A misconception that can exist, in Quantum Mechanics.

First of all, I need to admit that I did not study Quantum Mechanics. I did study Physics, however, and have had numerous discussions with people, who either:

  • Studied Quantum Mechanics independently, Or
  • Studied Quantum Mechanics formally.

And those discussions have made me aware of a misconception that can exist, about how the wave-function of particles lead to measurement, but which will certainly not exist, for people who have studied the subject formally.

I have already made a posting, about The Myth Of Wave-Particle Duality, in which I highlighted what I see as an absurdity, in how the wave-function of particles is commonly defined. And, having written that, I should also point out, that the common sense which QM applies, not to treat Complex Eigenvalues as representing real properties of a particle, fails to spill over, to Complex Probabilities.

Even though the wave function of certain particles can be taken to exist factually, attempts to measure it as belonging to one particle will cause it to collapse. However, the way some people may visualize it, would be, that the wave-function continues to exist, simply because the Universe seems to be filled with waves, that continue to exist. And this is an especially possible misinterpretation of QM when the particle in question is a photon, just because low-energy photons, that lead to long and obvious wavelengths – i.e., radio waves and light from lasers – are so commonplace.

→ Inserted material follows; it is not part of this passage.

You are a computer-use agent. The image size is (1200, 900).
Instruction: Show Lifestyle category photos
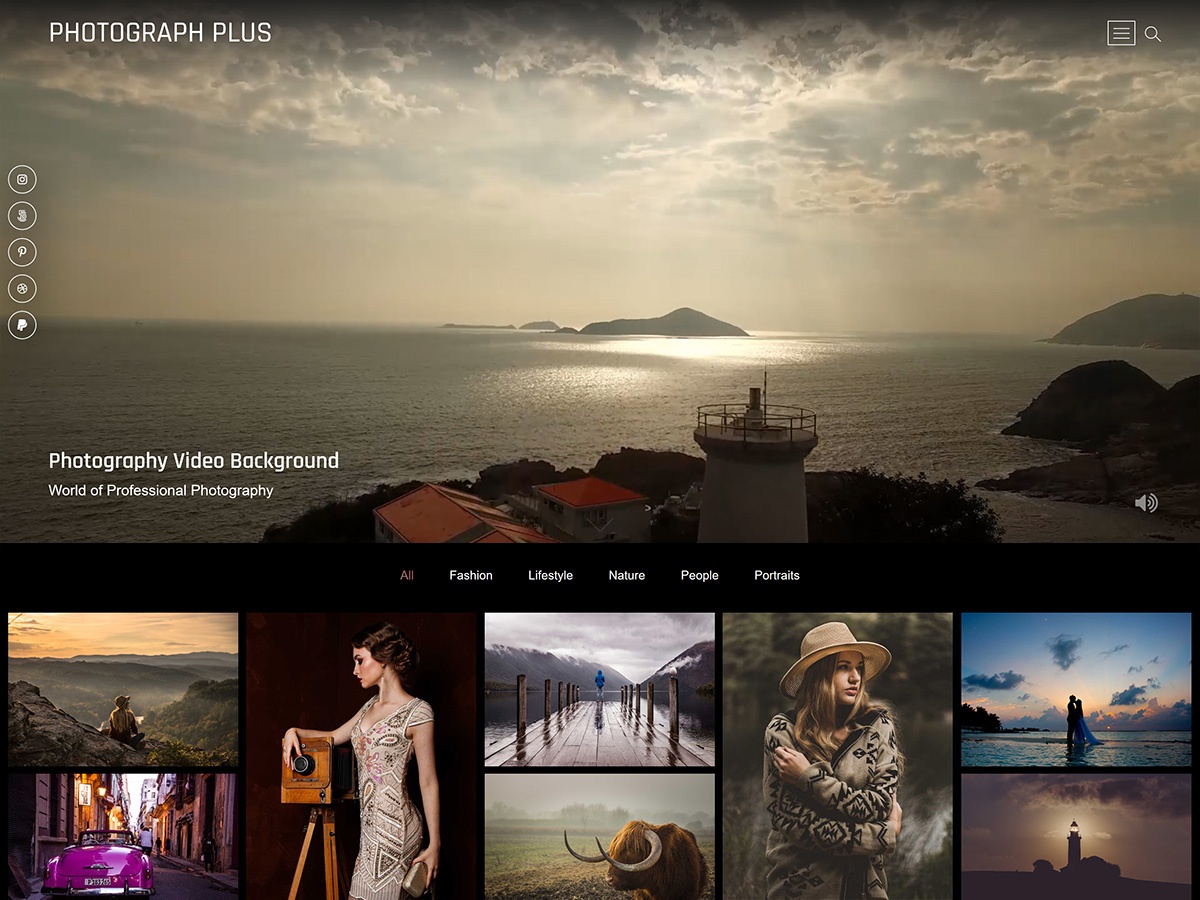[x=550, y=576]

What happens with these obvious waves is that, most of the time, a large number of photons contribute to those waves, in such a way that each photon is being absorbed, in order for the actual wave to have been measured. And, when the photon is absorbed, as I have written elsewhere, it has also been ‘witnessed’, so that it is no longer in a superposed state. And, because one photon has been absorbed, it has also ceased to exist.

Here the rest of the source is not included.